Download or read book Defending Country written by Noah Riseman and published by Univ. of Queensland Press. This book was released on 2016-03-23 with total page 264 pages. Available in PDF, EPUB and Kindle. Book excerpt: The role of Aboriginal servicemen and women has only recently been brought to the forefront of conversation about Australia’s war history. This important book makes a key contribution to recording the role played by Indigenous Australians in our recent military history. Written by two respected historians and based on a substantial number of interviews with Indigenous war veterans who have hitherto been without a voice, it combines the best of social and military history in one book. This will be the first book to focus on this previously neglected part of Australian social history.

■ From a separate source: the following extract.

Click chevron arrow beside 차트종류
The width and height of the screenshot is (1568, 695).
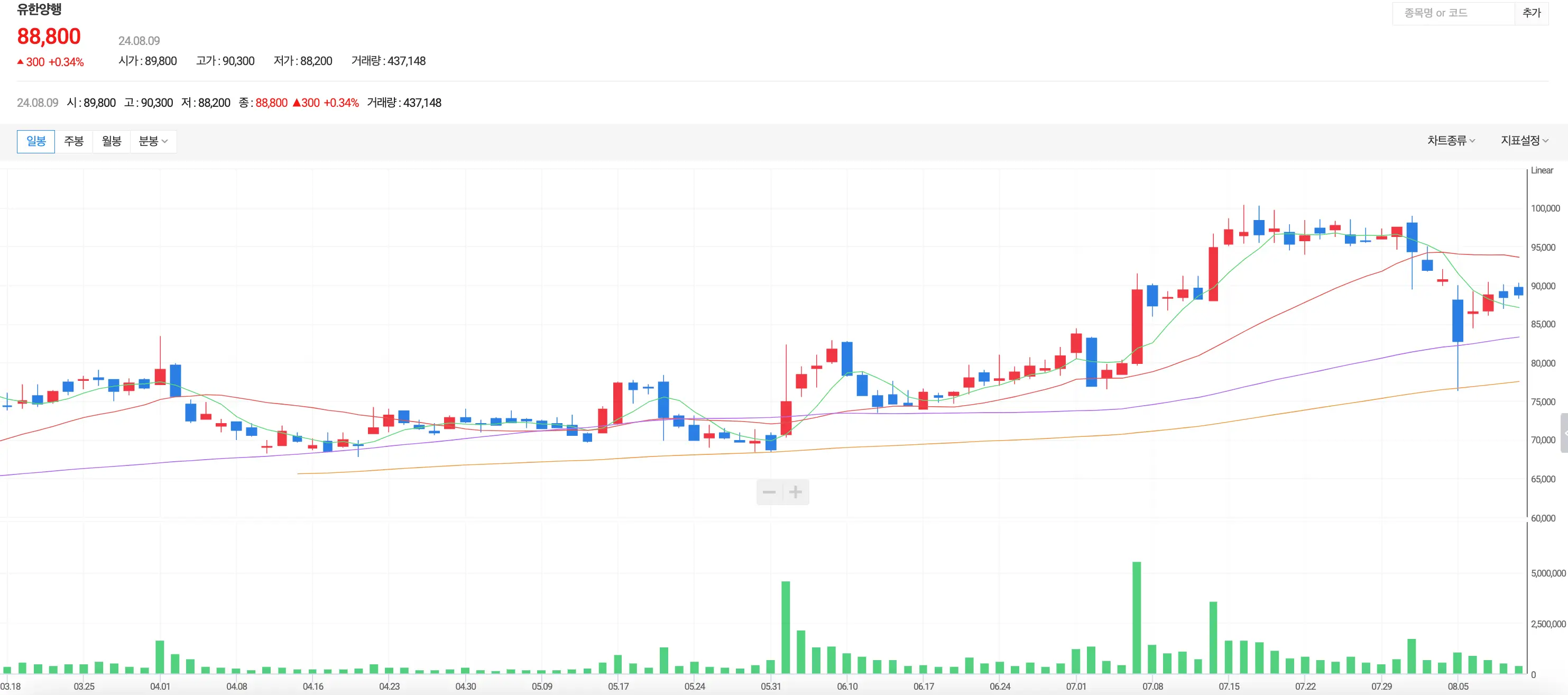(x=1472, y=141)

Download or read book Aboriginals and the Mining Industry written by David Cousins and published by Routledge. This book was released on 2020-08-09 with total page 167 pages. Available in PDF, EPUB and Kindle. Book excerpt: In 1973, Peter Rogers concluded that 'Australia has not done itself justice in the handling of modern industry versus Aborigines conflict. the lack of preparation. is a disgrace to government, private organisations and unions alike'. What has happened since then? Aboriginals and the mining industry reviews three main questions - to what extent have Aboriginals shared in the fruits of the mining boom? Have new land rights helped Aboriginals protect their interests as affected by mining? And what has been the contribution of mining to the economic development of remote Aboriginal communities? These are vital questions for all concerned with the impact of mining expansion on Aboriginal communities. This book reviews the participation of Aborigines in the mining company employment. It examines the contribution of the recent land rights legislation to protecting Aboriginal interests. And it asks how far the growth of mining in remote parts of Australia has aided the economic development of Aboriginal groups living there. Detailed case studies of mining projects included.